[Zu bearbeitende Aufgabe]
Setzen Sie den Text über den Lärmschutz im Anschluss an seinen letzten Satz fort.

[Vorliegender Textauszug]
::::::::
Handlungsbedarf: Gemach statt Galopp beim Lärmschutz

zu: „Hoffnung auf mehr Lärmschutz“, WZ vom 08. März

 Lärmschutz E-West: Da wird wohl was gemacht, Kineke sagt: nicht genug.

Lärmschutz E-West: Da wird wohl was gemacht, Kineke sagt: nicht genug.

Foto: Fries, Stefan (fri)

Wie soll man die Stellungnahme des Dezernenten für Verkehr zum Thema Lärmschutz verstehen? Zunächst fällt hier eine merkwürdige Beziehung zu Tempo und Beschleunigung auf. Der Grund für die dem Dezernenten offenbar fremde Gangart „Galopp“ liegt doch wohl eher darin, dass es sein Dezernat mit einer beeindruckenden Verzögerung von nahezu drei Jahren versäumt hat, zur rechten Zeit den Lärmaktionsplan bei der Bezirksregierung einzureichen.
::::::::
[Vorliegende Datensätze]
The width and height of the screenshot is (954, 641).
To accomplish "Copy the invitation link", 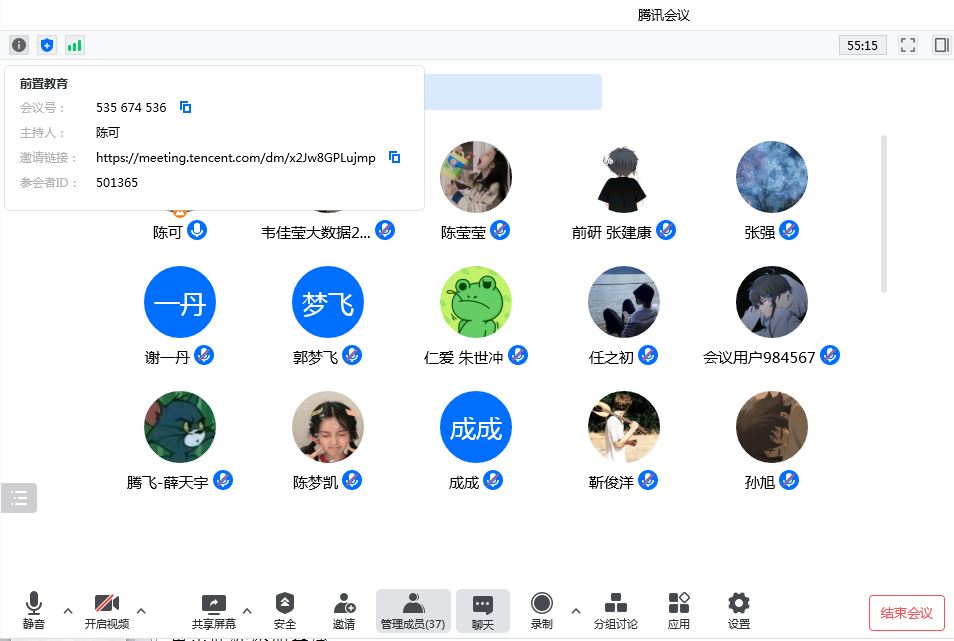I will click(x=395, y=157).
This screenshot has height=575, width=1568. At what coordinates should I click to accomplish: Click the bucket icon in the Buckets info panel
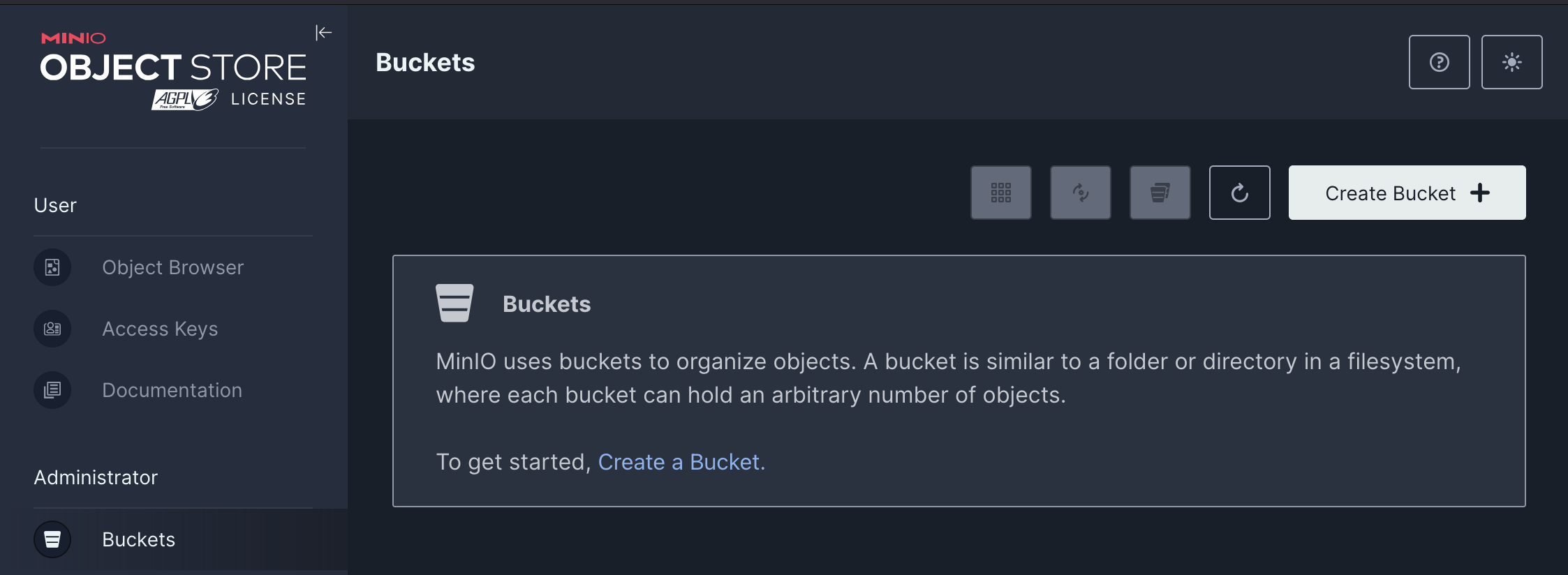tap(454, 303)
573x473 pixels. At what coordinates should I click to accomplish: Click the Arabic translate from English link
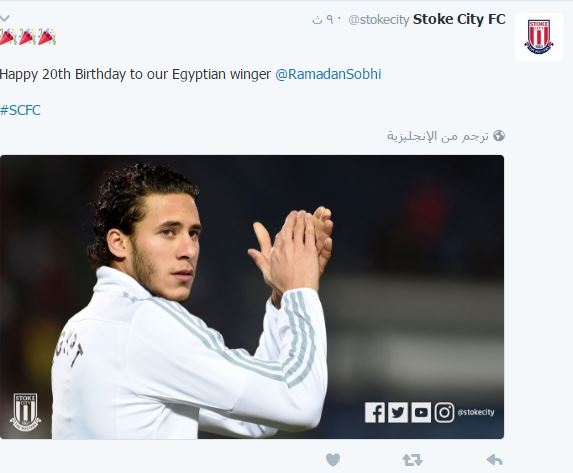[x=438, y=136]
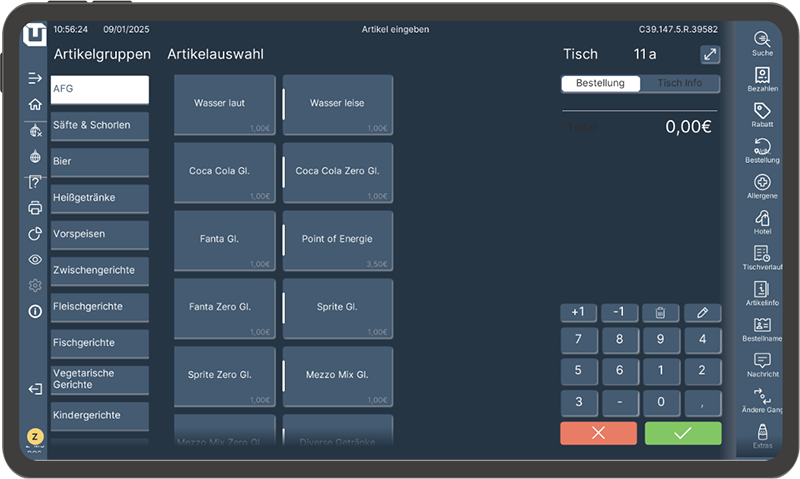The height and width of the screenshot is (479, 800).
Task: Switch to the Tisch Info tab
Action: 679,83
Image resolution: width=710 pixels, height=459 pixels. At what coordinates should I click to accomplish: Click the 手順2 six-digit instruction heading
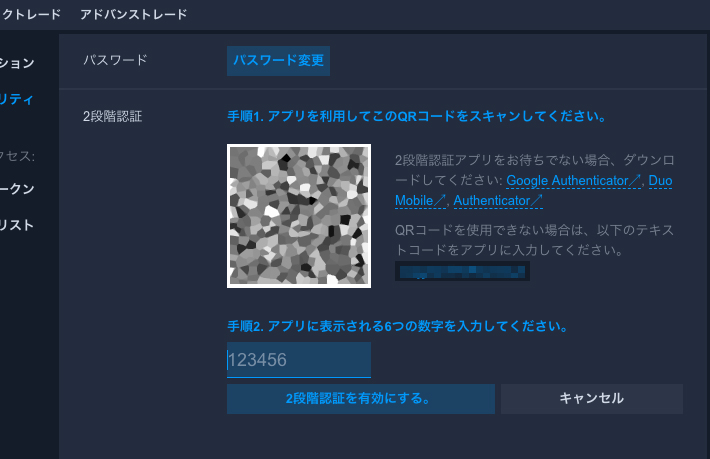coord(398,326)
::::::::
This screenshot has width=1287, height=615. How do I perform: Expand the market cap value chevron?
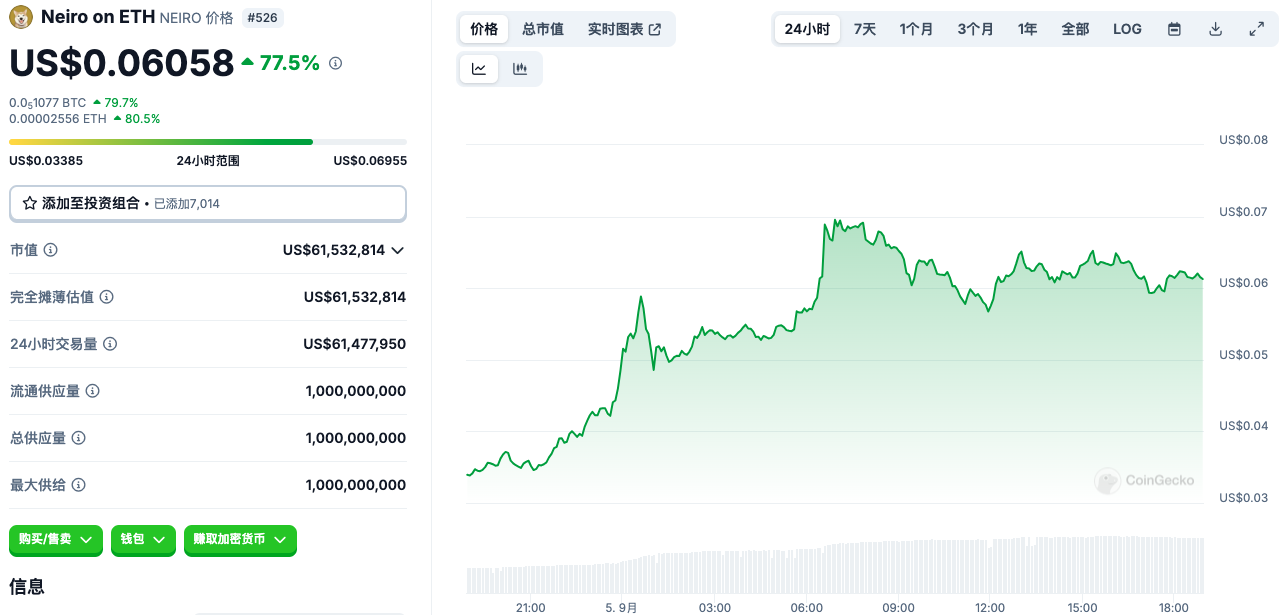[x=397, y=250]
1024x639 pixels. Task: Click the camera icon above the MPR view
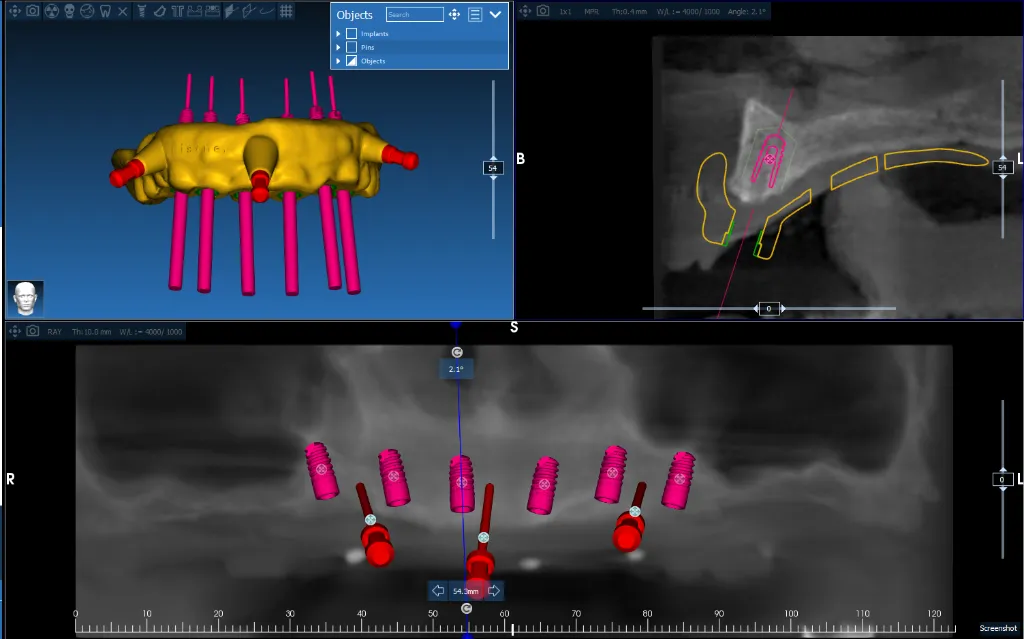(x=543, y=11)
::::::::
[Lösung der Aufgabe]
Nachdem also über Jahre hinweg Schritt für Schritt ohne Beteiligung der Bürger „gemächlich vorwärts gestürmt“ wurde, pressiert es nun und Konventionalstrafen stehen der Stadt ins Haus. Da muss es schon mal der ungewohnte Galopp auf Kosten des Gemeinwohls sein, um die missliche Angelegenheit vom Tisch zu bringen. Auch in puncto Gerechtigkeit scheint das Dezernat ganz eigene Auffassungen zu vertreten. Statt dem Kernanliegen jedes Lärmaktionsplans zu entsprechen, das darin besteht, alles zu unternehmen, um die kontinuierlich steigende Lärmverschmutzung zu minimieren, scheint es dem Dezernat eher gerecht, alles unter der Prämisse der im Aktionsplan seit Jahren überholten Auslösewerte für Lärmschutz zu bemessen, die jeder Fachexpertise Hohn sprechen.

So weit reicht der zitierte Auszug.